Mesmo que tenha sido fundada por um Francês a Pastelaria Versailles é uma das pastelarias históricas da cidade de Lisboa, foi aberta por Salvador Antunes, um português com formação em pastelaria francesa e apaixonado pela Art nouveau, em 25 de Novembro de 1922.
O prédio é de um requinte todo, por isso dava sempre preferencia para ficar no lado de dentro, talvez os Portugueses que moram em Lisboa e convivem diariamente com esses prédios essas tradições não se dão conta da importância, agora para nós estrangeiros ou turistas, penso que nunca ia me cansar de pelo menos passar pela frente e ficar observando.

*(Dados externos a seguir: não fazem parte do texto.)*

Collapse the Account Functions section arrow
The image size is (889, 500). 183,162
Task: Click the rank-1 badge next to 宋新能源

De doce, escrevi um pouco somente sobre o pastel de nata e de Belém, Portugal tem uma tradição imensa o que daria material pelo menos para um livro somente para esse tema, vou citar apenas alguns, porém a variedade é muito grande.
Dizem os registros, que a histórica doçaria conventual portuguesa tem sua origem nos conventos e mosteiros portugueses. Como o próprio nome indica, Conventual, se deve ao fato desta categoria de receitas ter sido criada por freiras que viviam nos Conventos Portugueses há muitos séculos.

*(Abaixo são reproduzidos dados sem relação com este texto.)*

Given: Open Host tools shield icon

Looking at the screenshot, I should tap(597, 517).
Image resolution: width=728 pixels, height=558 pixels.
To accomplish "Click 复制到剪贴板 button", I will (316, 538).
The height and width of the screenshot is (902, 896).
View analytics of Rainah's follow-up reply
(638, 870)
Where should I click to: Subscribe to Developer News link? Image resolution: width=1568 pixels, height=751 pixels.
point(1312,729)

Portugal tem uma larga tradição e história nesta categoria de receitas que engrandeceu a gastronomia e cuja fama se estendeu além-mar. A Doçaria Conventual tem como ingredientes, basicamente o açúcar, as gemas de ovos e a amêndoa.
Estes doces conventuais sempre estiveram presentes nas refeições que eram servidas nos conventos, mas apenas a partir do século XV, com a divulgação e a expansão do açúcar, atingiram notoriedade. O açúcar possibilitava obter vários pontos de calda pelas mãos sábias que o trabalhavam vezes sem conta. Essencialmente por mulheres que naquela época não tinham optado por ir para os Conventos, mas sim por imposição social. Como passatempo elas começaram a aprimorar estas preciosas receitas amadurecidas com o passar dos séculos.
Entre os séculos XVIII e XIX, Portugal era o maior produtor de ovos da Europa. Curioso que as claras dos ovos eram exportadas e usadas como elemento purificador na produção de vinho branco e para engomar roupas elegantes de homens ricos por toda a Europa Ocidental. A quantidade excedentária de gemas era inicialmente colocada no lixo ou dada a animais como alimento. Até que com a chegada em larga escala de açúcar das colônias Portuguesas, um novo destino foi dado para as gemas: a inspiração mandou juntar com o açúcar e iniciar aquilo que hoje se denomina de Doçaria Conventual. Os nomes dos Doces Conventuais derivam da fé católica e da vida no interior dos Conventos.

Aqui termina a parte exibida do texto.